_EXERCISE TEXT_.
##########
South Korean author Han Kang won the 2024 Nobel Prize in Literature "for her intense poetic prose that confronts historical traumas and exposes the fragility of human life", the award-giving body said on Thursday.
Mats Malm, permanent secretary of the Swedish Academy’s Nobel Committee, announced the prize in Stockholm.
Kang, 53, won the International Booker Prize in 2016 for “The Vegetarian", an unsettling novel in which a woman’s decision to stop eating meat has devastating consequences.
Her novel “Human Acts” was an International Booker Prize finalist in 2018.
"She has a unique awareness of the connections between body and soul, the living and the dead, and in her poetic and experimental style has become an innovator in contemporary prose," Anders Olsson, chairman of the academy's Nobel Committee, said in a statement.
The literature prize has long faced criticism that it is too focused on European and North American writers of style-heavy, story-light prose. It has also been male-dominated, with just 17 women among its 119 laureates so far. The last woman to win was Annie Ernaux of France, in 2022.
The prize is awarded by the Swedish Academy and is worth 11 million Swedish crowns ($1.1 million).
The prizes, for achievements in science, literature and peace, were created through a bequest in the will of Swedish dynamite inventor and businessman Alfred Nobel. They have been awarded since 1901.
##########
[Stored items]
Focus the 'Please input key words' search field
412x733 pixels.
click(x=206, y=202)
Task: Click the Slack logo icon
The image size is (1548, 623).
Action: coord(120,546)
##########
_ACTIVITY LIST_.
**A)** Update the article on the 2024 Nobel Prize in Literature between "The literature prize" and "crowns ($1.1 million).", inclusive, and substitute "Swedish kronor" for "Swedish crowns".
**B)** According to the article on the 2024 Nobel Prize in Literature, how many of the literature prize's laureates so far have been women?

_RESULTS BY TASK_.
**A)**
The literature prize has long faced criticism that it is too focused on European and North American writers of style-heavy, story-light prose. It has also been male-dominated, with just 17 women among its 119 laureates so far. The last woman to win was Annie Ernaux of France, in 2022.
The prize is awarded by the Swedish Academy and is worth 11 million Swedish kronor ($1.1 million).

**B)** Seventeen of its 119 laureates have been women.